## WHAT NEEDS TO BE DONE
Every line below is to be copied exactly, with the pictures left out.

Top of MATERIAL FOR THE TASK

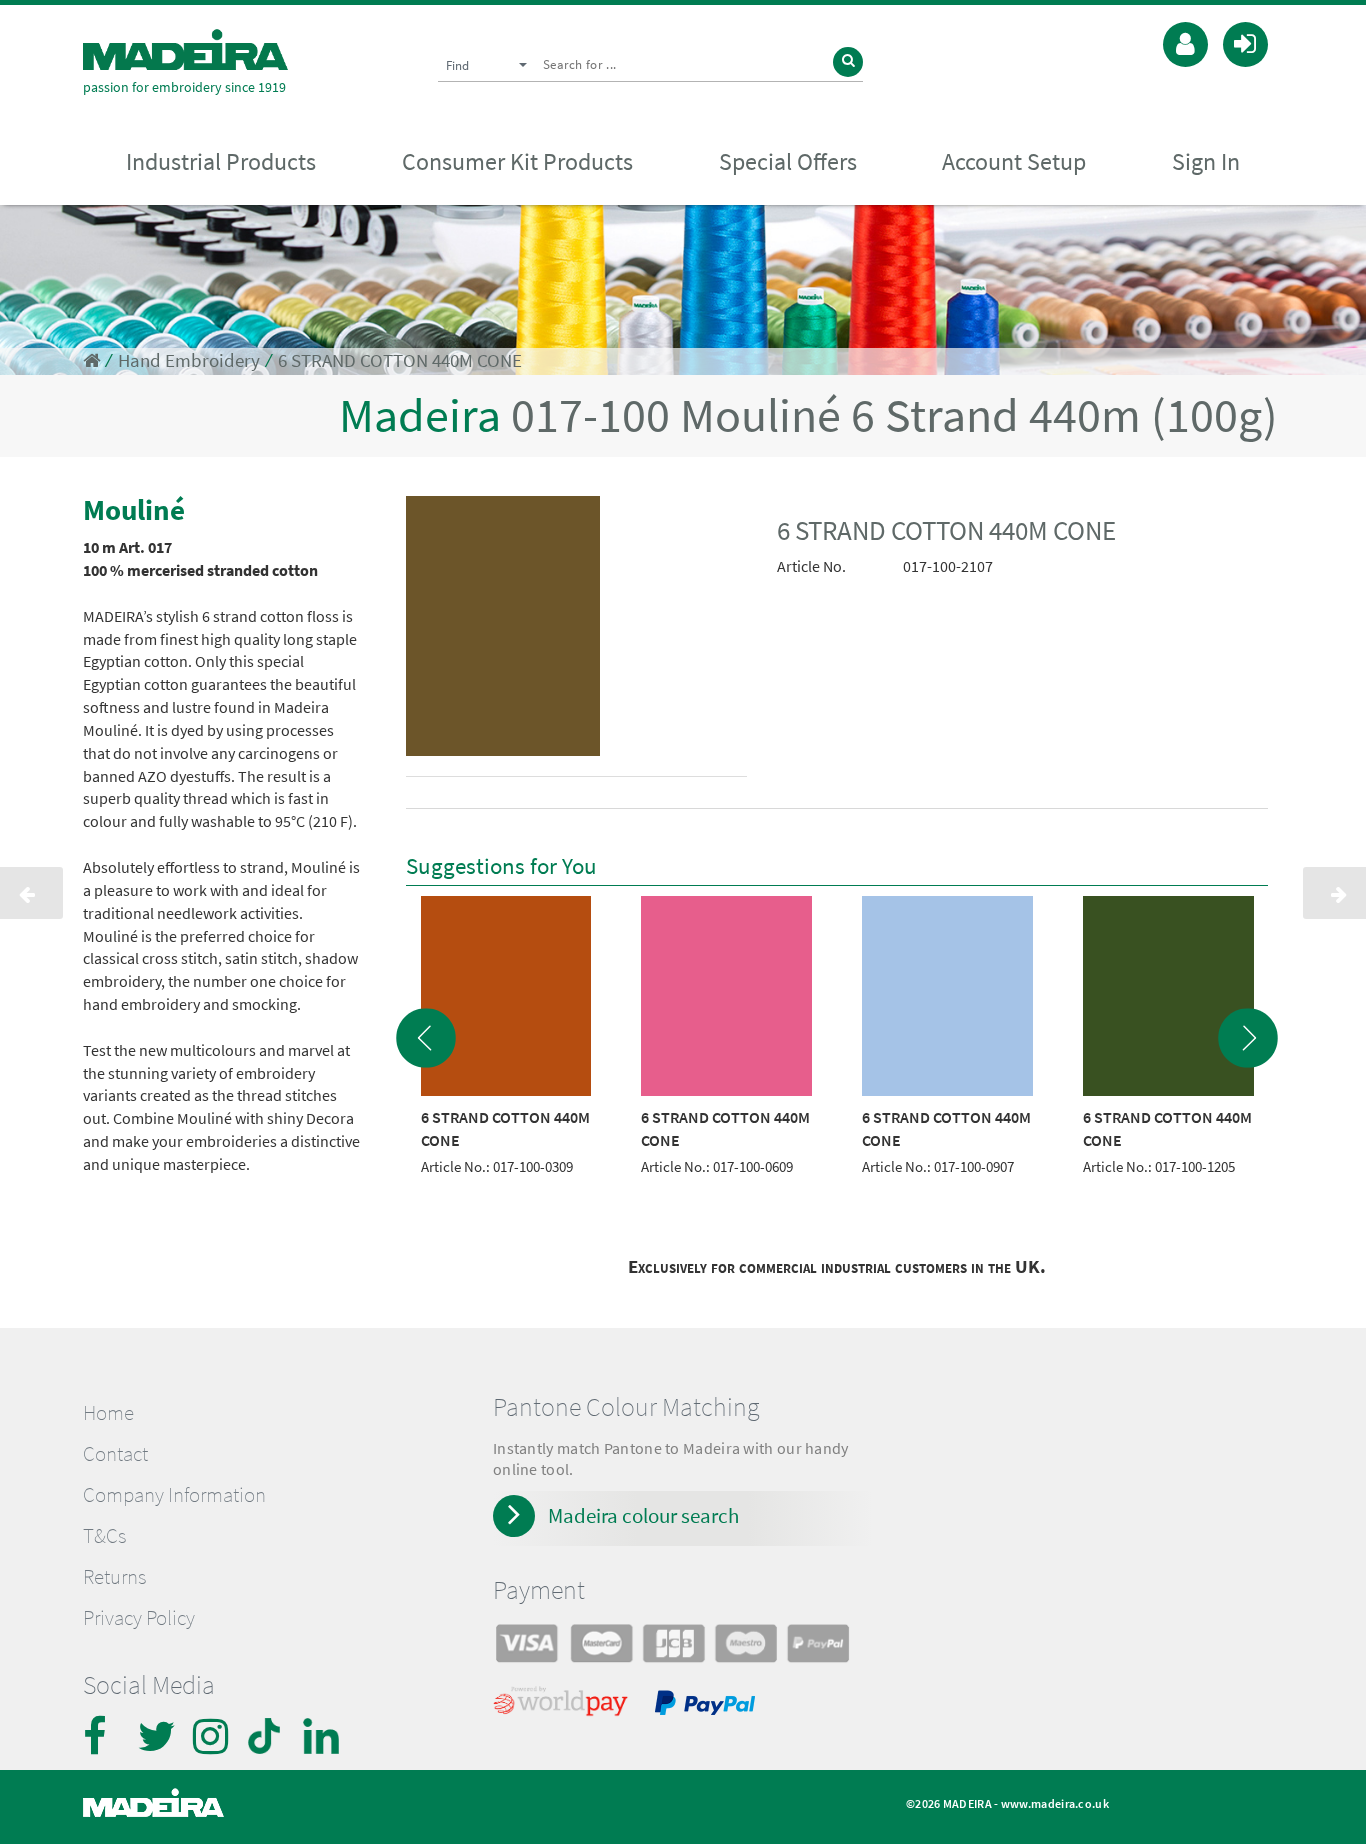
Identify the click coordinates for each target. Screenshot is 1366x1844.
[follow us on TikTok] (268, 1736)
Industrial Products (221, 161)
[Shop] (91, 360)
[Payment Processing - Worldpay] (564, 1706)
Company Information (174, 1495)
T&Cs (104, 1536)
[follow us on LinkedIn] (323, 1736)
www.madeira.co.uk (1055, 1803)
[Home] (185, 49)
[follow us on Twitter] (158, 1736)
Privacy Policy (139, 1618)
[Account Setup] (1185, 42)
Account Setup (1014, 161)
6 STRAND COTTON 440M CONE (400, 360)
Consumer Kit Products (517, 161)
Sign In (1206, 161)
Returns (114, 1577)
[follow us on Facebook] (103, 1736)
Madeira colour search (643, 1515)
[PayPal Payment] (708, 1706)
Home (108, 1413)
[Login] (1245, 42)
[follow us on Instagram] (213, 1736)
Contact (115, 1454)
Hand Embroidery (189, 360)
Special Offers (788, 161)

Bottom of MATERIAL FOR THE TASK

## ANSWER
Identify the click coordinates for each target. Screenshot is 1366x1844.
[follow us on TikTok] (268, 1736)
Industrial Products (221, 161)
[Shop] (91, 360)
[Payment Processing - Worldpay] (564, 1706)
Company Information (174, 1495)
T&Cs (104, 1536)
[follow us on LinkedIn] (323, 1736)
www.madeira.co.uk (1055, 1803)
[Home] (185, 49)
[follow us on Twitter] (158, 1736)
Privacy Policy (139, 1618)
[Account Setup] (1185, 42)
Account Setup (1014, 161)
6 STRAND COTTON 440M CONE (400, 360)
Consumer Kit Products (517, 161)
Sign In (1206, 161)
Returns (114, 1577)
[follow us on Facebook] (103, 1736)
Madeira colour search (643, 1515)
[PayPal Payment] (708, 1706)
Home (108, 1413)
[Login] (1245, 42)
[follow us on Instagram] (213, 1736)
Contact (115, 1454)
Hand Embroidery (189, 360)
Special Offers (788, 161)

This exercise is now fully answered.